All records should be reproduced verbatim.

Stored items

= Beginning of Section =

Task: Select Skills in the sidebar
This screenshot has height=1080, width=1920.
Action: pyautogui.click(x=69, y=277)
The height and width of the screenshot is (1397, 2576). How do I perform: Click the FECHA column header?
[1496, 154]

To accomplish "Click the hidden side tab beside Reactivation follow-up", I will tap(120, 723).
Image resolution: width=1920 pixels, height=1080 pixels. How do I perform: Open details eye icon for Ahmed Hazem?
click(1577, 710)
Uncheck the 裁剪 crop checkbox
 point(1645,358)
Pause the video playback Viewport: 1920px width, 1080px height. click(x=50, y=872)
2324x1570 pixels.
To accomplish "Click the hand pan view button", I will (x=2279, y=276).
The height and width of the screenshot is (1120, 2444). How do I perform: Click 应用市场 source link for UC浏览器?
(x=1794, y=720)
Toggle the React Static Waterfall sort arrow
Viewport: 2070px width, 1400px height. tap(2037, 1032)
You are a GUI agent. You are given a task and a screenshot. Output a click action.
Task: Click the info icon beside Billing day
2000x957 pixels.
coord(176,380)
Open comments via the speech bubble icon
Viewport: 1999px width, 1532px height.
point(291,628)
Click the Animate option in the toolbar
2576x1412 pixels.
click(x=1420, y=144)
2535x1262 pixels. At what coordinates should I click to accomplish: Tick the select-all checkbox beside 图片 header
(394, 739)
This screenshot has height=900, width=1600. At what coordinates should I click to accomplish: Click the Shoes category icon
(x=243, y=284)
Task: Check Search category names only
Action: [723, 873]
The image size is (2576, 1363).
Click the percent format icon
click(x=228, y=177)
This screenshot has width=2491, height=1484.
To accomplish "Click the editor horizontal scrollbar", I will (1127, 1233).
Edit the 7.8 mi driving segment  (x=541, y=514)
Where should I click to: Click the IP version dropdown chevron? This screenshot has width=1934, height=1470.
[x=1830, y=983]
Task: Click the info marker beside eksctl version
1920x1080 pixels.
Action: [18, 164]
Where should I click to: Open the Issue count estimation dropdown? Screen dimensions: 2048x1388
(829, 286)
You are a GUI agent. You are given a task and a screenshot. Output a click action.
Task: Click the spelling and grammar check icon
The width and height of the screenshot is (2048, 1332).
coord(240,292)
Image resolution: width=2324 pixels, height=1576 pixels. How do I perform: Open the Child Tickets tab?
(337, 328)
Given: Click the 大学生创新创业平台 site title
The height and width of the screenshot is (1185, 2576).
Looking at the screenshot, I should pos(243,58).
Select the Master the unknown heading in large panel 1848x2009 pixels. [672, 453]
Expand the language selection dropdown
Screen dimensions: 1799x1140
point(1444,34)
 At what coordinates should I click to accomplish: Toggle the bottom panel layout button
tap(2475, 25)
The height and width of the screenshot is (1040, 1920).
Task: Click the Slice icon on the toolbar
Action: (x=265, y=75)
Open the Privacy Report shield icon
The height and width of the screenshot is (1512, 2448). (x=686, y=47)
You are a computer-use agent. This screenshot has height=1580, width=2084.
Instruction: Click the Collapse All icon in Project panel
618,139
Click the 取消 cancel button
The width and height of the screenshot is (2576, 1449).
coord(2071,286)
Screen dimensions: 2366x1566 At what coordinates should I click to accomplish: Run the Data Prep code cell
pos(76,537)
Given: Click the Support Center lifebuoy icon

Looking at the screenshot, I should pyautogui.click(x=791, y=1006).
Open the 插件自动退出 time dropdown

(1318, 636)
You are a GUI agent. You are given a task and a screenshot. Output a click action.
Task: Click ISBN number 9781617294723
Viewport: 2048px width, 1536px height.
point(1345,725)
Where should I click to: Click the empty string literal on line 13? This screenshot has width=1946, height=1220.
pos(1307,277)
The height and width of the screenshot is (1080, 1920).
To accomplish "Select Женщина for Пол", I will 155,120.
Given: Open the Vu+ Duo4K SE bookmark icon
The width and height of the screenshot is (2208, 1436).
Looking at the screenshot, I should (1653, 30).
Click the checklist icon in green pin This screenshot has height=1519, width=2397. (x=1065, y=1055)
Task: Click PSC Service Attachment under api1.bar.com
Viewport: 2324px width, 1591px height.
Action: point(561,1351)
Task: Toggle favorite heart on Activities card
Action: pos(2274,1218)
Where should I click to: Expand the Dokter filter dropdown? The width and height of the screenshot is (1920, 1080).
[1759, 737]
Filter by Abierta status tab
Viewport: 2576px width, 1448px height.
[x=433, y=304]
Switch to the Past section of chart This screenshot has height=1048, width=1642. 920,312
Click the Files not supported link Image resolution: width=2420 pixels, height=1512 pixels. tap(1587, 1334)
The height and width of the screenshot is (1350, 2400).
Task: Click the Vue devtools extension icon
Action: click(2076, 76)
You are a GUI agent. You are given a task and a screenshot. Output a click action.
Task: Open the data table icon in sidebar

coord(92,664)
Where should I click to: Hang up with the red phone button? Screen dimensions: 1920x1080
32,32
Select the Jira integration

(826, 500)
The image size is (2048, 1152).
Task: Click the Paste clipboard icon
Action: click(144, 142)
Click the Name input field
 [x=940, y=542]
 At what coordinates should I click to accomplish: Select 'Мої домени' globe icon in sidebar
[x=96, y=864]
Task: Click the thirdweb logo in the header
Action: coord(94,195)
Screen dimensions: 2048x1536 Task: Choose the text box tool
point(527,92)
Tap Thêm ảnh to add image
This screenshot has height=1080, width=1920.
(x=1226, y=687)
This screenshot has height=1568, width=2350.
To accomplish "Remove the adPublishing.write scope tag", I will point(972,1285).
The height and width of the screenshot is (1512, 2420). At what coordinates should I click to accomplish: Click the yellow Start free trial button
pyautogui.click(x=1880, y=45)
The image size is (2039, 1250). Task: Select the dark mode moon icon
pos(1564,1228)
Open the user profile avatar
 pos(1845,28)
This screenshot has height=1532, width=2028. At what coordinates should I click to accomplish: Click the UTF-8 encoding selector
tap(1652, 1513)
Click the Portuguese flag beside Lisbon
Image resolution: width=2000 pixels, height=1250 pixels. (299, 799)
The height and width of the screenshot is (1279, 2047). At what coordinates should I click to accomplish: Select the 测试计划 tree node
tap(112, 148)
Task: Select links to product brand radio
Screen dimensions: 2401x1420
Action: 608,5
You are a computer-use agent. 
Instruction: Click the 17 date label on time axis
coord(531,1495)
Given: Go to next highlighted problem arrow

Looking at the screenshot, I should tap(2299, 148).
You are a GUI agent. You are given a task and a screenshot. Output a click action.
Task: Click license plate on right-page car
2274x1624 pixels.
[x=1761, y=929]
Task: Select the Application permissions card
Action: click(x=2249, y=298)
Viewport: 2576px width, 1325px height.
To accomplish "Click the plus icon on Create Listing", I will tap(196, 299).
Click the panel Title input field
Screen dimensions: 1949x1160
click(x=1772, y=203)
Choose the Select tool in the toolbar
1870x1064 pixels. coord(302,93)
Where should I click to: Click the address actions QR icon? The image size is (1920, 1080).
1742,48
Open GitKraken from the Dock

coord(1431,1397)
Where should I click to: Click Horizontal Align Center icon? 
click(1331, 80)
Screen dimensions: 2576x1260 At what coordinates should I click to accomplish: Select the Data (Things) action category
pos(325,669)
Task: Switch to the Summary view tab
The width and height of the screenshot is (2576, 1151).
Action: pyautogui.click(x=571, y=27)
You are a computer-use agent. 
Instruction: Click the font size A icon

= End of Section =

SOLUTION FOR THIS TASK:
Task: Select Skills in the sidebar
This screenshot has height=1080, width=1920.
Action: pyautogui.click(x=69, y=277)
The height and width of the screenshot is (1397, 2576). How do I perform: Click the FECHA column header?
[1496, 154]

To accomplish "Click the hidden side tab beside Reactivation follow-up", I will tap(120, 723).
Image resolution: width=1920 pixels, height=1080 pixels. How do I perform: Open details eye icon for Ahmed Hazem?
click(1577, 710)
Uncheck the 裁剪 crop checkbox
 point(1645,358)
Pause the video playback Viewport: 1920px width, 1080px height. click(x=50, y=872)
2324x1570 pixels.
To accomplish "Click the hand pan view button", I will (x=2279, y=276).
The height and width of the screenshot is (1120, 2444). How do I perform: Click 应用市场 source link for UC浏览器?
(x=1794, y=720)
Toggle the React Static Waterfall sort arrow
Viewport: 2070px width, 1400px height. tap(2037, 1032)
You are a GUI agent. You are given a task and a screenshot. Output a click action.
Task: Click the info icon beside Billing day
2000x957 pixels.
coord(176,380)
Open comments via the speech bubble icon
Viewport: 1999px width, 1532px height.
point(291,628)
Click the Animate option in the toolbar
2576x1412 pixels.
click(x=1420, y=144)
2535x1262 pixels. At what coordinates should I click to accomplish: Tick the select-all checkbox beside 图片 header
(394, 739)
This screenshot has height=900, width=1600. At what coordinates should I click to accomplish: Click the Shoes category icon
(x=243, y=284)
Task: Check Search category names only
Action: [723, 873]
The image size is (2576, 1363).
Click the percent format icon
click(x=228, y=177)
This screenshot has width=2491, height=1484.
To accomplish "Click the editor horizontal scrollbar", I will (1127, 1233).
Edit the 7.8 mi driving segment  (x=541, y=514)
Where should I click to: Click the IP version dropdown chevron? This screenshot has width=1934, height=1470.
[x=1830, y=983]
Task: Click the info marker beside eksctl version
1920x1080 pixels.
Action: [18, 164]
Where should I click to: Open the Issue count estimation dropdown? Screen dimensions: 2048x1388
(829, 286)
You are a GUI agent. You are given a task and a screenshot. Output a click action.
Task: Click the spelling and grammar check icon
The width and height of the screenshot is (2048, 1332).
coord(240,292)
Image resolution: width=2324 pixels, height=1576 pixels. How do I perform: Open the Child Tickets tab?
(337, 328)
Given: Click the 大学生创新创业平台 site title
The height and width of the screenshot is (1185, 2576).
Looking at the screenshot, I should pos(243,58).
Select the Master the unknown heading in large panel 1848x2009 pixels. [672, 453]
Expand the language selection dropdown
Screen dimensions: 1799x1140
point(1444,34)
 At what coordinates should I click to accomplish: Toggle the bottom panel layout button
tap(2475, 25)
The height and width of the screenshot is (1040, 1920).
Task: Click the Slice icon on the toolbar
Action: (x=265, y=75)
Open the Privacy Report shield icon
The height and width of the screenshot is (1512, 2448). (x=686, y=47)
You are a computer-use agent. This screenshot has height=1580, width=2084.
Instruction: Click the Collapse All icon in Project panel
618,139
Click the 取消 cancel button
The width and height of the screenshot is (2576, 1449).
coord(2071,286)
Screen dimensions: 2366x1566 At what coordinates should I click to accomplish: Run the Data Prep code cell
pos(76,537)
Given: Click the Support Center lifebuoy icon

Looking at the screenshot, I should pyautogui.click(x=791, y=1006).
Open the 插件自动退出 time dropdown

(1318, 636)
You are a GUI agent. You are given a task and a screenshot. Output a click action.
Task: Click ISBN number 9781617294723
Viewport: 2048px width, 1536px height.
point(1345,725)
Where should I click to: Click the empty string literal on line 13? This screenshot has width=1946, height=1220.
pos(1307,277)
The height and width of the screenshot is (1080, 1920).
To accomplish "Select Женщина for Пол", I will 155,120.
Given: Open the Vu+ Duo4K SE bookmark icon
The width and height of the screenshot is (2208, 1436).
Looking at the screenshot, I should (1653, 30).
Click the checklist icon in green pin This screenshot has height=1519, width=2397. (x=1065, y=1055)
Task: Click PSC Service Attachment under api1.bar.com
Viewport: 2324px width, 1591px height.
Action: point(561,1351)
Task: Toggle favorite heart on Activities card
Action: pos(2274,1218)
Where should I click to: Expand the Dokter filter dropdown? The width and height of the screenshot is (1920, 1080).
[1759, 737]
Filter by Abierta status tab
Viewport: 2576px width, 1448px height.
[x=433, y=304]
Switch to the Past section of chart This screenshot has height=1048, width=1642. 920,312
Click the Files not supported link Image resolution: width=2420 pixels, height=1512 pixels. tap(1587, 1334)
The height and width of the screenshot is (1350, 2400).
Task: Click the Vue devtools extension icon
Action: click(2076, 76)
You are a GUI agent. You are given a task and a screenshot. Output a click action.
Task: Open the data table icon in sidebar

coord(92,664)
Where should I click to: Hang up with the red phone button? Screen dimensions: 1920x1080
32,32
Select the Jira integration

(826, 500)
The image size is (2048, 1152).
Task: Click the Paste clipboard icon
Action: click(144, 142)
Click the Name input field
 [x=940, y=542]
 At what coordinates should I click to accomplish: Select 'Мої домени' globe icon in sidebar
[x=96, y=864]
Task: Click the thirdweb logo in the header
Action: coord(94,195)
Screen dimensions: 2048x1536 Task: Choose the text box tool
point(527,92)
Tap Thêm ảnh to add image
This screenshot has height=1080, width=1920.
(x=1226, y=687)
This screenshot has height=1568, width=2350.
To accomplish "Remove the adPublishing.write scope tag", I will point(972,1285).
The height and width of the screenshot is (1512, 2420). At what coordinates should I click to accomplish: Click the yellow Start free trial button
pyautogui.click(x=1880, y=45)
The image size is (2039, 1250). Task: Select the dark mode moon icon
pos(1564,1228)
Open the user profile avatar
 pos(1845,28)
This screenshot has height=1532, width=2028. At what coordinates should I click to accomplish: Click the UTF-8 encoding selector
tap(1652, 1513)
Click the Portuguese flag beside Lisbon
Image resolution: width=2000 pixels, height=1250 pixels. (299, 799)
The height and width of the screenshot is (1279, 2047). At what coordinates should I click to accomplish: Select the 测试计划 tree node
tap(112, 148)
Task: Select links to product brand radio
Screen dimensions: 2401x1420
Action: 608,5
You are a computer-use agent. 
Instruction: Click the 17 date label on time axis
coord(531,1495)
Given: Go to next highlighted problem arrow

Looking at the screenshot, I should tap(2299, 148).
You are a GUI agent. You are given a task and a screenshot. Output a click action.
Task: Click license plate on right-page car
2274x1624 pixels.
[x=1761, y=929]
Task: Select the Application permissions card
Action: click(x=2249, y=298)
Viewport: 2576px width, 1325px height.
To accomplish "Click the plus icon on Create Listing", I will tap(196, 299).
Click the panel Title input field
Screen dimensions: 1949x1160
click(x=1772, y=203)
Choose the Select tool in the toolbar
1870x1064 pixels. coord(302,93)
Where should I click to: Click the address actions QR icon? The image size is (1920, 1080).
1742,48
Open GitKraken from the Dock

coord(1431,1397)
Where should I click to: Click Horizontal Align Center icon? 
click(1331, 80)
Screen dimensions: 2576x1260 At what coordinates should I click to accomplish: Select the Data (Things) action category
pos(325,669)
Task: Switch to the Summary view tab
The width and height of the screenshot is (2576, 1151).
Action: pyautogui.click(x=571, y=27)
You are a computer-use agent. 
Instruction: Click the font size A icon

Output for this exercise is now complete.